Imagine yourself as one of the more than 10,000 Baby Boomers turning 65 every day. Now imagine having to choose between a nursing home and at-home care. And consider this: 20 hours of in-home services (a week) costs you about $18,000 a year versus an average of $70,000 a year for a nursing home.
For many aging Baby Boomers today, this is no hypothetical situation. It is very real. That is why, according to the Bureau of Labor Statistics, the number of in-home health and personal care aides are expected to reach 1.3 million by 2020 – a 70% increase from 2010. In comparison, the growth rate for the U.S. job market as a whole during that period is 14%. What this means for brokers and agents is an incredible opportunity in the home healthcare market to place more allied medical solutions.
Explaining this growth spurt for non-medical services is fairly straightforward. Entering the field of unskilled at-home care is easy in that it requires less education with little to no medical qualifications. Consequently, carriers like Atain Insurance Companies have taken steps to address this trend.
John Pacitti, Director of Professional Liability at Atain Insurance Companies, says, “Our home health breaks down into two pieces: skilled medical care where you have a nurse or therapist come in and take care of the client, and unskilled non-medical care where people go in and do basic services like cooking, cleaning and grooming. That’s the area where we’ll see a good amount of growth.”

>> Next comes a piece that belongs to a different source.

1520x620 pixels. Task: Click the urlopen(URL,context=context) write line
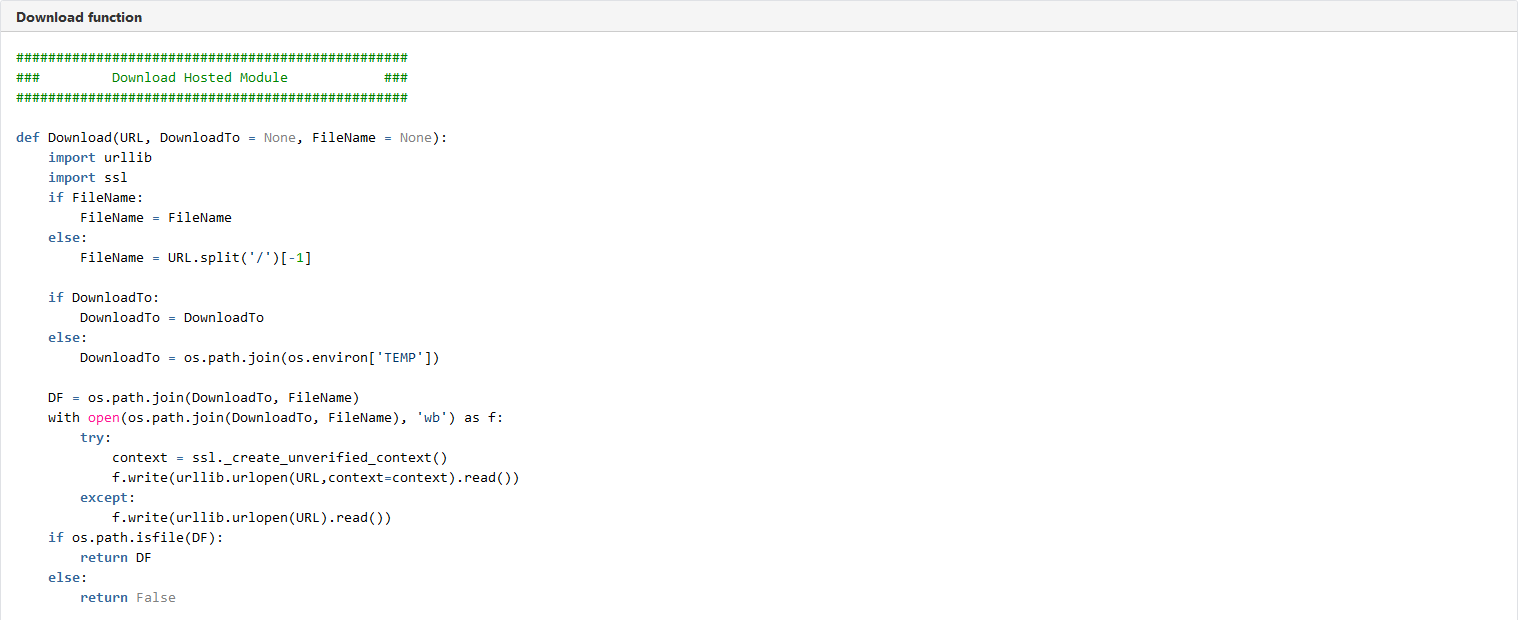coord(316,477)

“We have taken our home health product, which typically covered skilled and unskilled workers, and decided that the unskilled warranted its own product. So we put together Home Care Express, which we’re rolling out in 2014,” said Pacitti. “This will be a policy more tailored to personal care aides and the pricing will be a little bit more reasonable…but a word of caution. Brokers and agents need to take the time to see if it’s a good risk to begin with. You don’t want to burn out a market by constantly sending out risks that just don’t fit.”

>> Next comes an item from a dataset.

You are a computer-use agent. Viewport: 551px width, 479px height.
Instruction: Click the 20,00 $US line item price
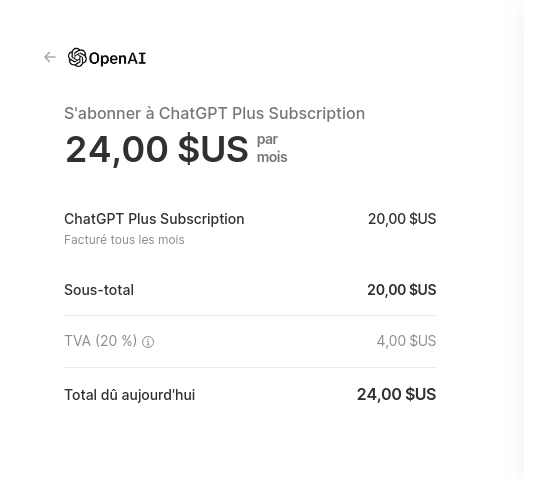402,219
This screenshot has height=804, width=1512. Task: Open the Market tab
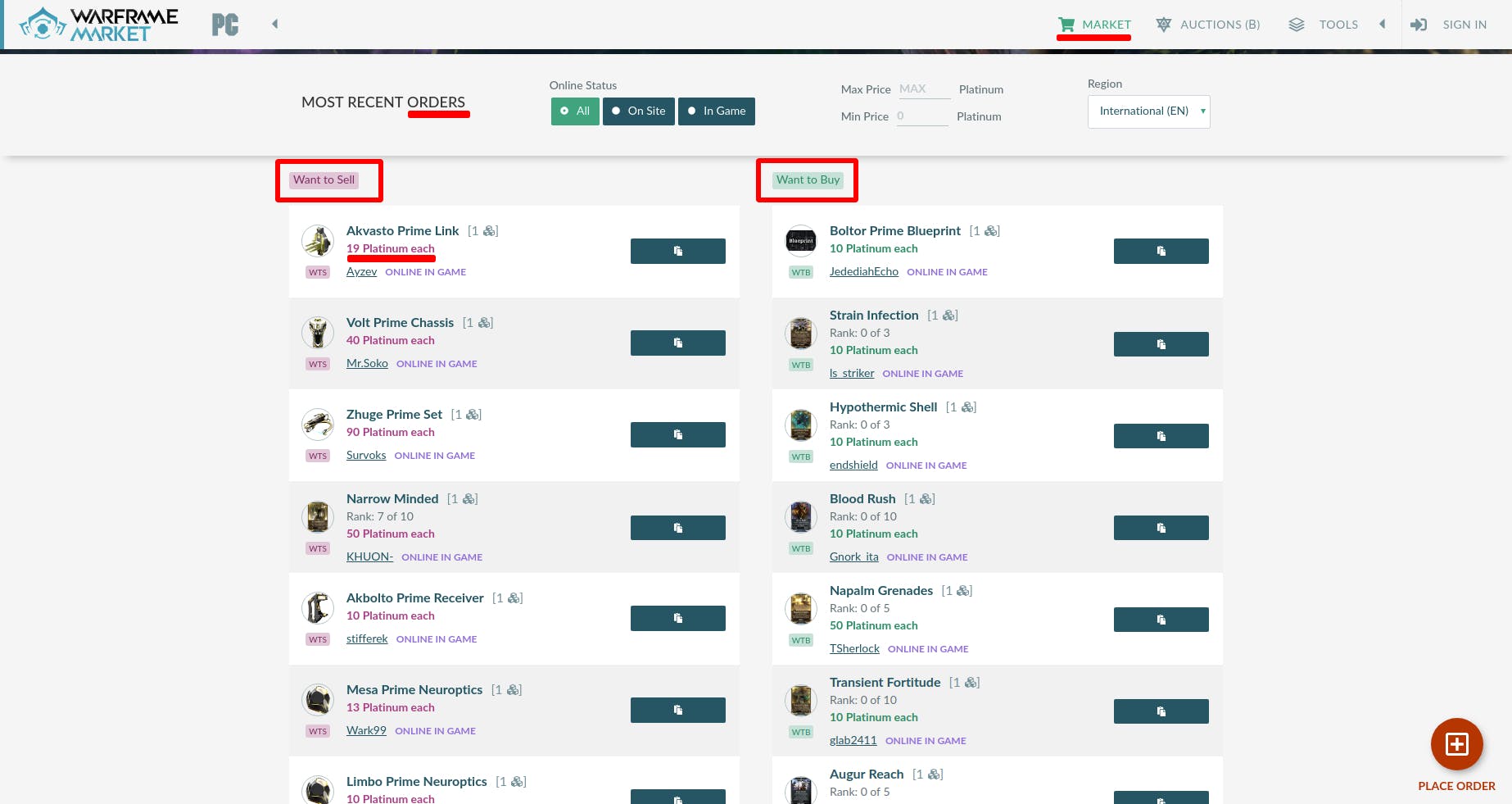tap(1094, 25)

Right now, the selling potential for home health products is enormous – and it is only going to grow. Many of today’s Baby Boomers are expected to live 10 to 25 years longer than their parents did. Imagine what all this could mean to your business.
Questions to ask your client:
- Have you performed background checks including criminal on each of your new hires?

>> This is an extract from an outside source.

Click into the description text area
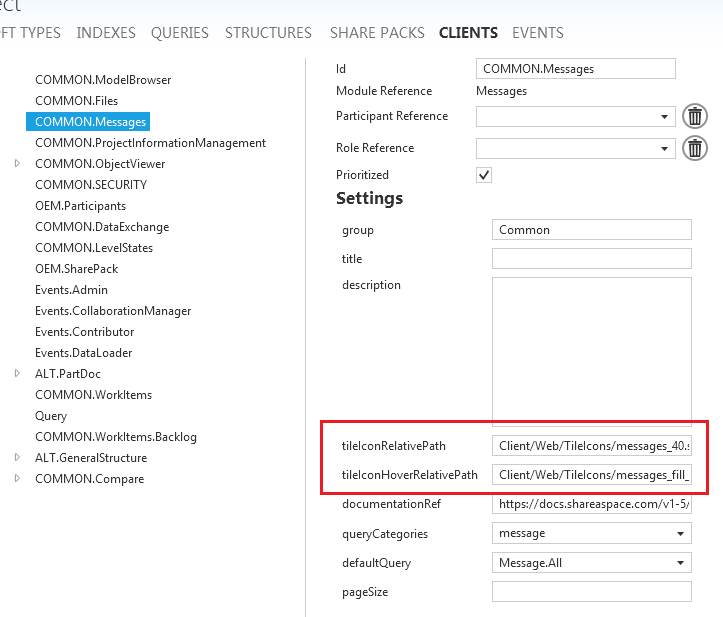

- Have you contacted each potential employee’s or contractor’s references?
- Have you performed a “pre-care” interview of each client, their family or legal guardian to assess specific needs and adequately match them up with the most appropriate caregiver?
- If providing some incidental transportation: Have you ordered and reviewed MVRs for all employees and contractors providing transportation services on your behalf? Have you required that employees and contractors that provide transportation services on your behalf maintain their own auto insurance at limits of $100k or higher?
- Have all employees been trained on proper procedures when reporting incidents? Have all employees been instructed to report any visual observations regarding the clients health or well-being?
- Have you developed a procedure for emergency situations while providing services to clients?
The answers to these questions will ensure the proper policy is quoted and protect your client from costly gaps in coverage.